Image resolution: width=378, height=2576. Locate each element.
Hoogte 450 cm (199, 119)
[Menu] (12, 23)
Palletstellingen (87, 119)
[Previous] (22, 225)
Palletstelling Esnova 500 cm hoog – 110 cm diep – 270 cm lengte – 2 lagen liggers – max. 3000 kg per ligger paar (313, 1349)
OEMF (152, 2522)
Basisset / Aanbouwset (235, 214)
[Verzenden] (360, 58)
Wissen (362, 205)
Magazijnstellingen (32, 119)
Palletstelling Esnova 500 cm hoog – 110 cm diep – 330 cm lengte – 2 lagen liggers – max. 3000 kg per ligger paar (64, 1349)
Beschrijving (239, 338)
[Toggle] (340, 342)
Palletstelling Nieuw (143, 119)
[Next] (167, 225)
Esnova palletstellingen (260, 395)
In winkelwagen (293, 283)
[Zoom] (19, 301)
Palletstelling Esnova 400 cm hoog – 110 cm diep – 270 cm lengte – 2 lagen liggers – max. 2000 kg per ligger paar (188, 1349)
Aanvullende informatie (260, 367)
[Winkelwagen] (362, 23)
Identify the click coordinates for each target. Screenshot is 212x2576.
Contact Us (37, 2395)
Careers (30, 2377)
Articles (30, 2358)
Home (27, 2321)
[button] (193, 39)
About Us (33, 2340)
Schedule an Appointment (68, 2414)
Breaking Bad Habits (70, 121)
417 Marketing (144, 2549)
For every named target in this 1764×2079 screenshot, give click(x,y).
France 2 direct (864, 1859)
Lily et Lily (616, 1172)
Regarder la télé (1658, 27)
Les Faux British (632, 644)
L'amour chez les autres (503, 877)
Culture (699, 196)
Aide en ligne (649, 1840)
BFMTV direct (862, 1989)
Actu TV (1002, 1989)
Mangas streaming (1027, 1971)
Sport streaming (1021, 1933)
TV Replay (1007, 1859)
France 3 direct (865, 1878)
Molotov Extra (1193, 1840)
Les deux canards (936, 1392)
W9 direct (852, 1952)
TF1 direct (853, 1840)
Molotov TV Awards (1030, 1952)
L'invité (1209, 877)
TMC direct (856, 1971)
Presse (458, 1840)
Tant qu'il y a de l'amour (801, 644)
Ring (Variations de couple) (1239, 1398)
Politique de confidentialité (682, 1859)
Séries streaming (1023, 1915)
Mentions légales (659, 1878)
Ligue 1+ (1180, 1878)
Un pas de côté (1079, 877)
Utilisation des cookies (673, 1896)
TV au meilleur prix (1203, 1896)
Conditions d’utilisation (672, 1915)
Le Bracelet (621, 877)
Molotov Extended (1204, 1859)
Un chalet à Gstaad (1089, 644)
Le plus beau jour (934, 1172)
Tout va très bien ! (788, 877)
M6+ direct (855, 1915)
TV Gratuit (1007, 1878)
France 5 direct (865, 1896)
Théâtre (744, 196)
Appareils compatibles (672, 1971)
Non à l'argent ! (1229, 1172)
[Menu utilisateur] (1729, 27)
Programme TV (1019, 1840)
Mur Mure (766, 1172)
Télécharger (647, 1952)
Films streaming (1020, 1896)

● ● ●

Your objective:
Which lines should be output? Exactly those from the first line of the data through the line containing "Mangas streaming (1027, 1971)", inclusive.

Your response:
Image resolution: width=378, height=2576. Locate each element.
Hoogte 450 cm (199, 119)
[Menu] (12, 23)
Palletstellingen (87, 119)
[Previous] (22, 225)
Palletstelling Esnova 500 cm hoog – 110 cm diep – 270 cm lengte – 2 lagen liggers – max. 3000 kg per ligger paar (313, 1349)
OEMF (152, 2522)
Basisset / Aanbouwset (235, 214)
[Verzenden] (360, 58)
Wissen (362, 205)
Magazijnstellingen (32, 119)
Palletstelling Esnova 500 cm hoog – 110 cm diep – 330 cm lengte – 2 lagen liggers – max. 3000 kg per ligger paar (64, 1349)
Beschrijving (239, 338)
[Toggle] (340, 342)
Palletstelling Nieuw (143, 119)
[Next] (167, 225)
Esnova palletstellingen (260, 395)
In winkelwagen (293, 283)
[Zoom] (19, 301)
Palletstelling Esnova 400 cm hoog – 110 cm diep – 270 cm lengte – 2 lagen liggers – max. 2000 kg per ligger paar (188, 1349)
Aanvullende informatie (260, 367)
[Winkelwagen] (362, 23)
Identify the click coordinates for each target. Screenshot is 212x2576.
Contact Us (37, 2395)
Careers (30, 2377)
Articles (30, 2358)
Home (27, 2321)
[button] (193, 39)
About Us (33, 2340)
Schedule an Appointment (68, 2414)
Breaking Bad Habits (70, 121)
417 Marketing (144, 2549)
For every named target in this 1764×2079 screenshot, give click(x,y).
France 2 direct (864, 1859)
Lily et Lily (616, 1172)
Regarder la télé (1658, 27)
Les Faux British (632, 644)
L'amour chez les autres (503, 877)
Culture (699, 196)
Aide en ligne (649, 1840)
BFMTV direct (862, 1989)
Actu TV (1002, 1989)
Mangas streaming (1027, 1971)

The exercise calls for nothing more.